▶ **Direction**: Change every "computer-use agent" in the lines below to "screen automation agent" and reproduce all of the lines with nothing else altered.

▶ **Available data**:
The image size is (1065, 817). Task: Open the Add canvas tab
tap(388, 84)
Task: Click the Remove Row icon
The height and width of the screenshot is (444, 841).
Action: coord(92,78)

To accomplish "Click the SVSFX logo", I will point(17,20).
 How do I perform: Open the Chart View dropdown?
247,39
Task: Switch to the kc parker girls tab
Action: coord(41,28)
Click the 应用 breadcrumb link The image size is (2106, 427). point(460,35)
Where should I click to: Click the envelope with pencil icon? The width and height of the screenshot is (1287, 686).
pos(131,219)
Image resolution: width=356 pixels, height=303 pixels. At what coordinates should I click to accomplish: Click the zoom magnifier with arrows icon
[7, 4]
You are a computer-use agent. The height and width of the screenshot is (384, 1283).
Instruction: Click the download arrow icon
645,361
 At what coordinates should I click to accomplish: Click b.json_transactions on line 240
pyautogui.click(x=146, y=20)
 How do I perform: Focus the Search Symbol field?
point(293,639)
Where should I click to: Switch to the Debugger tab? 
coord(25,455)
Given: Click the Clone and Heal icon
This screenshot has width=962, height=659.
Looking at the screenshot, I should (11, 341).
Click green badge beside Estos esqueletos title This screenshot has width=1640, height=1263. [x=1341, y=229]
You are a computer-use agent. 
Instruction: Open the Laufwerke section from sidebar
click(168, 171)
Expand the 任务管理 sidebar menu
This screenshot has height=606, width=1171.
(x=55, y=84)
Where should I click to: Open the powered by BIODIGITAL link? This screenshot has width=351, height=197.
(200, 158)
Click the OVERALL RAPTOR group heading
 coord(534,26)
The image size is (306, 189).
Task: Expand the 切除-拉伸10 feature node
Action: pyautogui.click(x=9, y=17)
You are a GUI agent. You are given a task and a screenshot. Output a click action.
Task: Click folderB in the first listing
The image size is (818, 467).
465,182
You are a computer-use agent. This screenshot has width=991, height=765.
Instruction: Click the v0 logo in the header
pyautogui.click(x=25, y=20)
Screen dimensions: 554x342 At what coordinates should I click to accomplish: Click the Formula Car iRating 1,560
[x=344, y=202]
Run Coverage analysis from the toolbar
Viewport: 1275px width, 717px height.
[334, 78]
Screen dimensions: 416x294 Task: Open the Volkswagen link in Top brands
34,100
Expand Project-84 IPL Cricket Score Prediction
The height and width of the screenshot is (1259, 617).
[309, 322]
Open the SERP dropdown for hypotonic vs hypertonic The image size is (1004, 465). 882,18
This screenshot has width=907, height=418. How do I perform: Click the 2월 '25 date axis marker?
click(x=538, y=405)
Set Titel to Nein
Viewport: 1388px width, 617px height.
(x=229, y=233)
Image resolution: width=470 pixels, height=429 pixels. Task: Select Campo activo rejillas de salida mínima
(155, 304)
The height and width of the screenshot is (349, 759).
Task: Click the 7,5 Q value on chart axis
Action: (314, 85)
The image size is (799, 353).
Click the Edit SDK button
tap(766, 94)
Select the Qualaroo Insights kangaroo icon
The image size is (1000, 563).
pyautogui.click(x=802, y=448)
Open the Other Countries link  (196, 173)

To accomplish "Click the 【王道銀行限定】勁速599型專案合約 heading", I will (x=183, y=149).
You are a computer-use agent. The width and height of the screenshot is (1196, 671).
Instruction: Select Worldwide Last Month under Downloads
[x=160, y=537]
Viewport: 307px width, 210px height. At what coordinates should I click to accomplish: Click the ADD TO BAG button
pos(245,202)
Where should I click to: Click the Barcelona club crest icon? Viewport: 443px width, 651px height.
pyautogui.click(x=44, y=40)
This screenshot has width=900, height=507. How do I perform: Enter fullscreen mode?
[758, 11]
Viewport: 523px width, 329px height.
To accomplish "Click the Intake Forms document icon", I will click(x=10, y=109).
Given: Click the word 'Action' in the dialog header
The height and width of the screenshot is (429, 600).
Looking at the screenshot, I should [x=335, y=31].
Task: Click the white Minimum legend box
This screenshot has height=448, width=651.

▶ **Finished exercise**:
The image size is (1065, 817). Task: Open the Add canvas tab
tap(388, 84)
Task: Click the Remove Row icon
The height and width of the screenshot is (444, 841).
Action: coord(92,78)

To accomplish "Click the SVSFX logo", I will point(17,20).
 How do I perform: Open the Chart View dropdown?
247,39
Task: Switch to the kc parker girls tab
Action: coord(41,28)
Click the 应用 breadcrumb link The image size is (2106, 427). point(460,35)
Where should I click to: Click the envelope with pencil icon? The width and height of the screenshot is (1287, 686).
pos(131,219)
Image resolution: width=356 pixels, height=303 pixels. At what coordinates should I click to accomplish: Click the zoom magnifier with arrows icon
[7, 4]
You are a screen automation agent. The height and width of the screenshot is (384, 1283).
Instruction: Click the download arrow icon
645,361
 At what coordinates should I click to accomplish: Click b.json_transactions on line 240
pyautogui.click(x=146, y=20)
 How do I perform: Focus the Search Symbol field?
point(293,639)
Where should I click to: Switch to the Debugger tab? 
coord(25,455)
Given: Click the Clone and Heal icon
This screenshot has width=962, height=659.
Looking at the screenshot, I should (11, 341).
Click green badge beside Estos esqueletos title This screenshot has width=1640, height=1263. [x=1341, y=229]
You are a screen automation agent. 
Instruction: Open the Laufwerke section from sidebar
click(168, 171)
Expand the 任务管理 sidebar menu
This screenshot has height=606, width=1171.
(x=55, y=84)
Where should I click to: Open the powered by BIODIGITAL link? This screenshot has width=351, height=197.
(200, 158)
Click the OVERALL RAPTOR group heading
 coord(534,26)
The image size is (306, 189).
Task: Expand the 切除-拉伸10 feature node
Action: pyautogui.click(x=9, y=17)
You are a GUI agent. You are given a task and a screenshot. Output a click action.
Task: Click folderB in the first listing
The image size is (818, 467).
465,182
You are a screen automation agent. This screenshot has width=991, height=765.
Instruction: Click the v0 logo in the header
pyautogui.click(x=25, y=20)
Screen dimensions: 554x342 At what coordinates should I click to accomplish: Click the Formula Car iRating 1,560
[x=344, y=202]
Run Coverage analysis from the toolbar
Viewport: 1275px width, 717px height.
[334, 78]
Screen dimensions: 416x294 Task: Open the Volkswagen link in Top brands
34,100
Expand Project-84 IPL Cricket Score Prediction
The height and width of the screenshot is (1259, 617).
[309, 322]
Open the SERP dropdown for hypotonic vs hypertonic The image size is (1004, 465). 882,18
This screenshot has width=907, height=418. How do I perform: Click the 2월 '25 date axis marker?
click(x=538, y=405)
Set Titel to Nein
Viewport: 1388px width, 617px height.
(x=229, y=233)
Image resolution: width=470 pixels, height=429 pixels. Task: Select Campo activo rejillas de salida mínima
(155, 304)
The height and width of the screenshot is (349, 759).
Task: Click the 7,5 Q value on chart axis
Action: (314, 85)
The image size is (799, 353).
Click the Edit SDK button
tap(766, 94)
Select the Qualaroo Insights kangaroo icon
The image size is (1000, 563).
pyautogui.click(x=802, y=448)
Open the Other Countries link  (196, 173)

To accomplish "Click the 【王道銀行限定】勁速599型專案合約 heading", I will (x=183, y=149).
You are a screen automation agent. The width and height of the screenshot is (1196, 671).
Instruction: Select Worldwide Last Month under Downloads
[x=160, y=537]
Viewport: 307px width, 210px height. At what coordinates should I click to accomplish: Click the ADD TO BAG button
pos(245,202)
Where should I click to: Click the Barcelona club crest icon? Viewport: 443px width, 651px height.
pyautogui.click(x=44, y=40)
This screenshot has width=900, height=507. How do I perform: Enter fullscreen mode?
[758, 11]
Viewport: 523px width, 329px height.
To accomplish "Click the Intake Forms document icon", I will click(x=10, y=109).
Given: Click the word 'Action' in the dialog header
The height and width of the screenshot is (429, 600).
Looking at the screenshot, I should [x=335, y=31].
Task: Click the white Minimum legend box
This screenshot has height=448, width=651.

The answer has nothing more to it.